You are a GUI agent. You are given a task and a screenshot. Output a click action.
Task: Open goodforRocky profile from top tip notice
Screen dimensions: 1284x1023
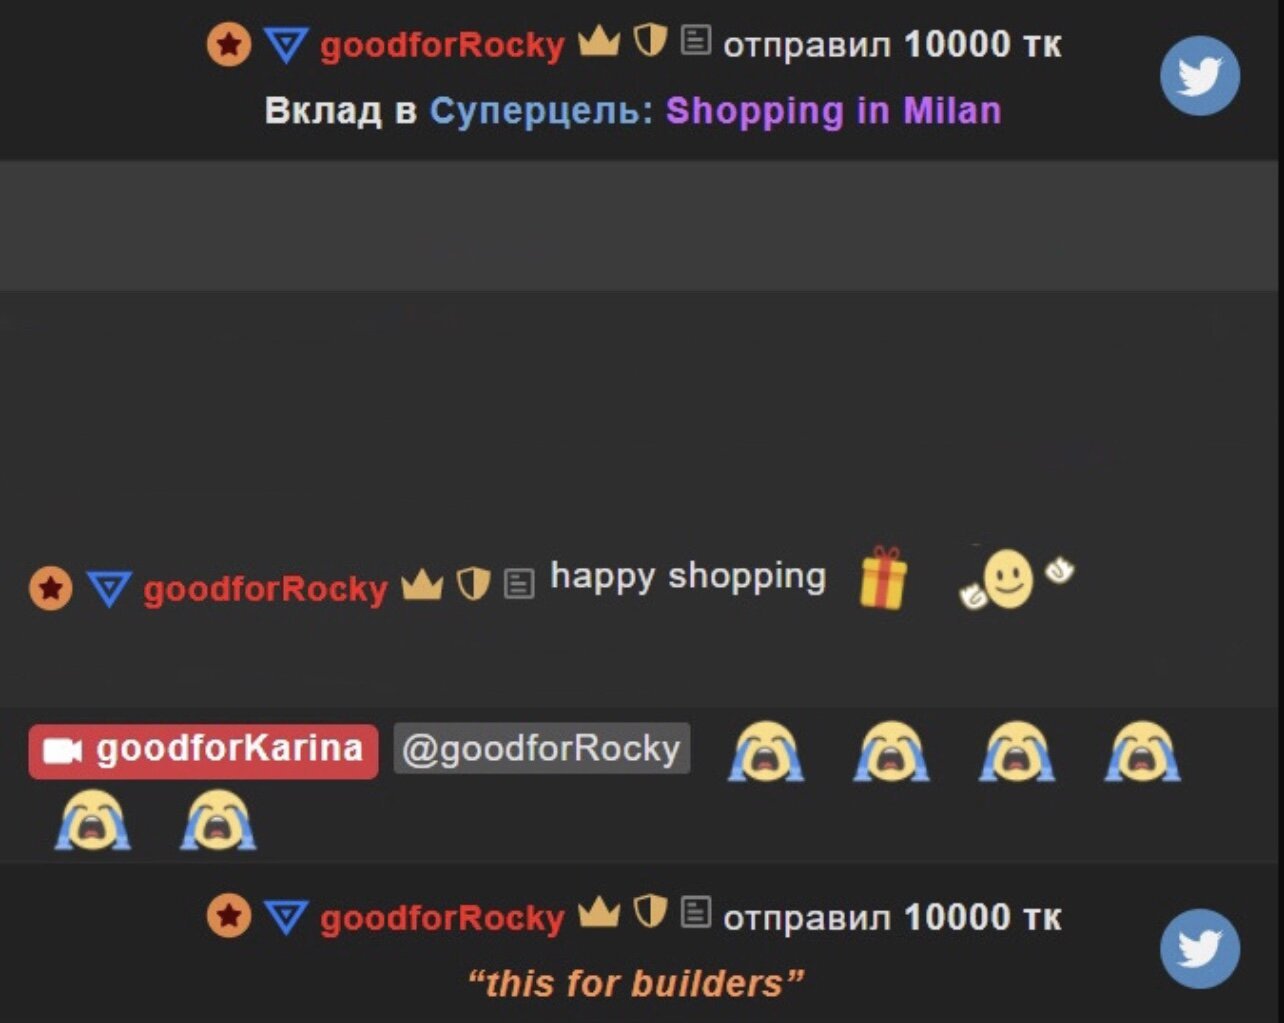tap(442, 45)
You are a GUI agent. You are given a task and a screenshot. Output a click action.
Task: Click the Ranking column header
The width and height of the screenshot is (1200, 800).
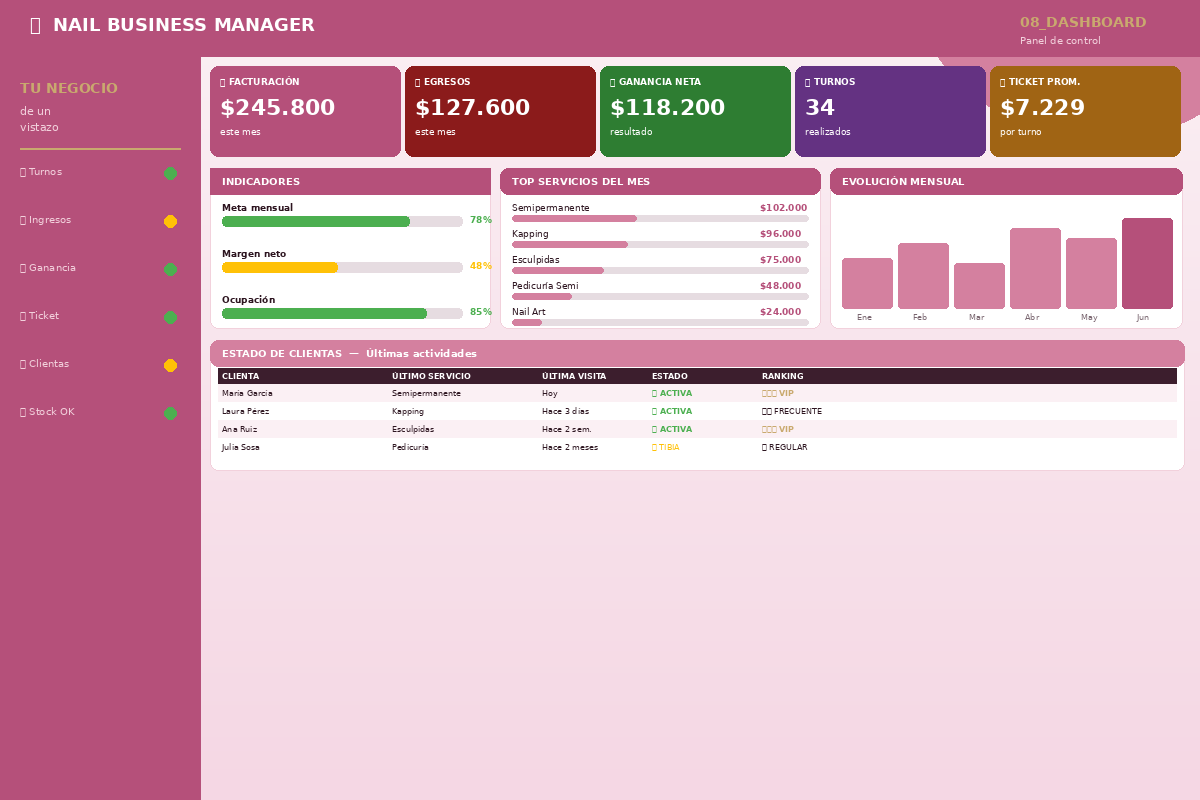pyautogui.click(x=782, y=376)

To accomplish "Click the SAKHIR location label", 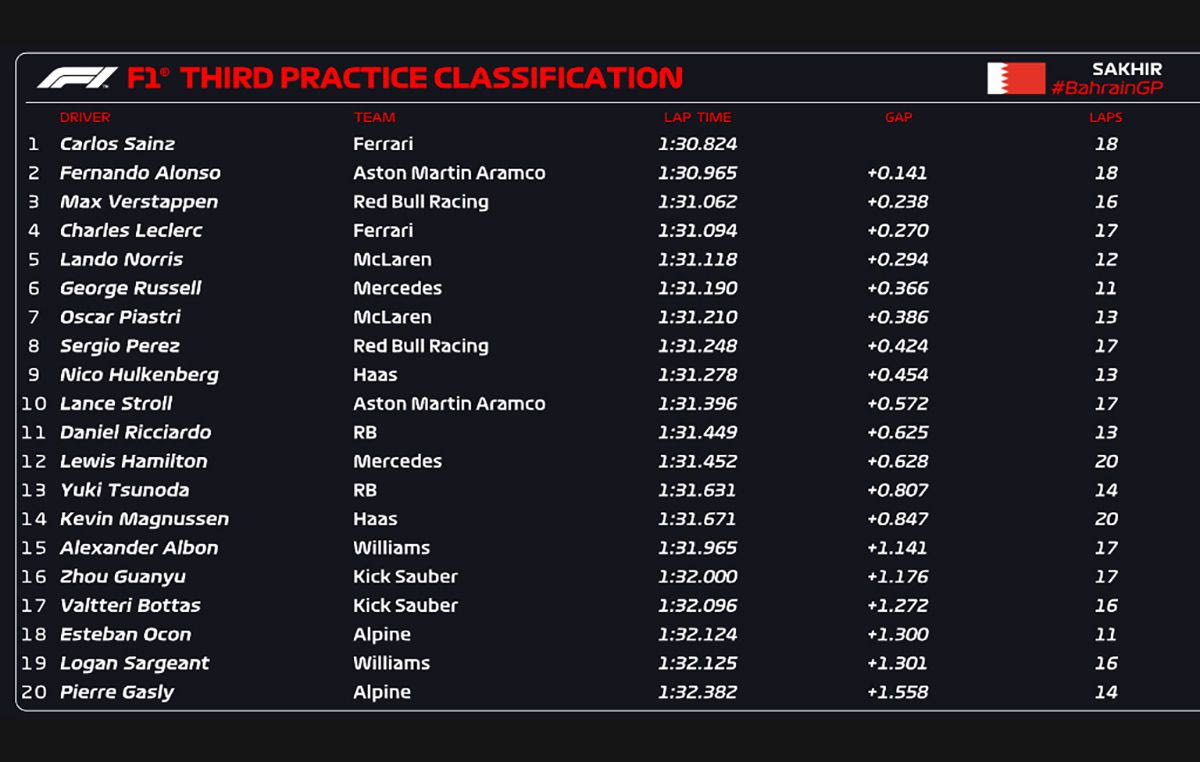I will point(1127,69).
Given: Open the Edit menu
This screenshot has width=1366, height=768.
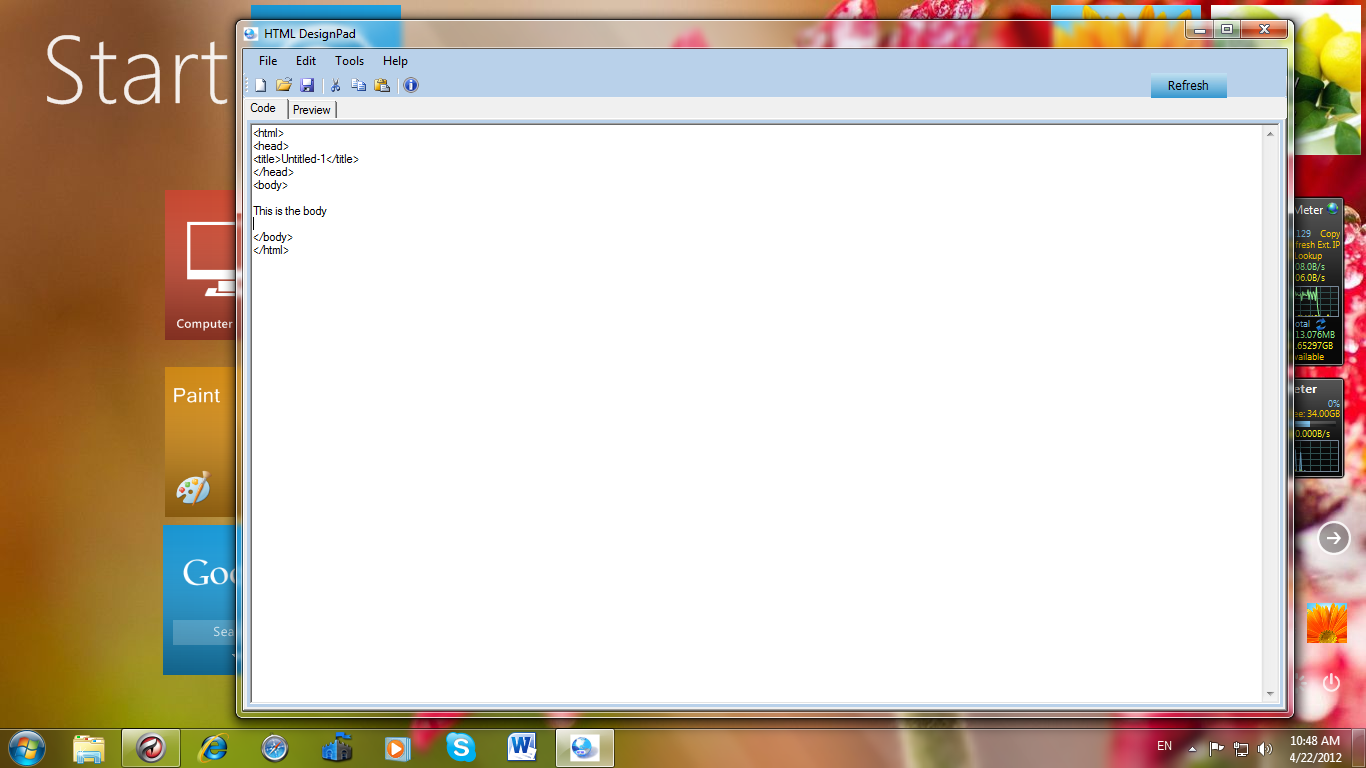Looking at the screenshot, I should [x=306, y=61].
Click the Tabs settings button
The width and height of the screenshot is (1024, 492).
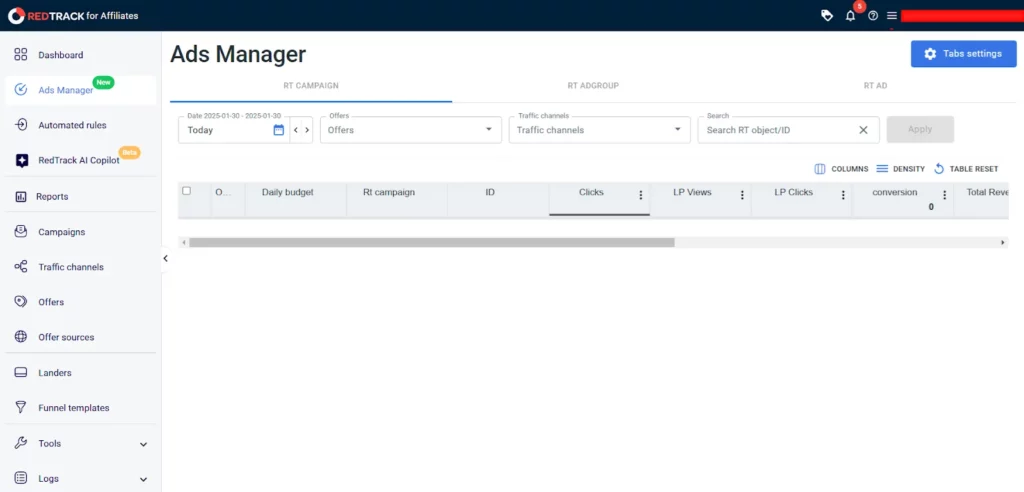click(x=963, y=54)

ACTIVITY:
Filter the entries above down to the lines that contain the word "Open".

TASK RESULT:
Task: Open goodforRocky profile from top tip notice
Given: Open the Edit menu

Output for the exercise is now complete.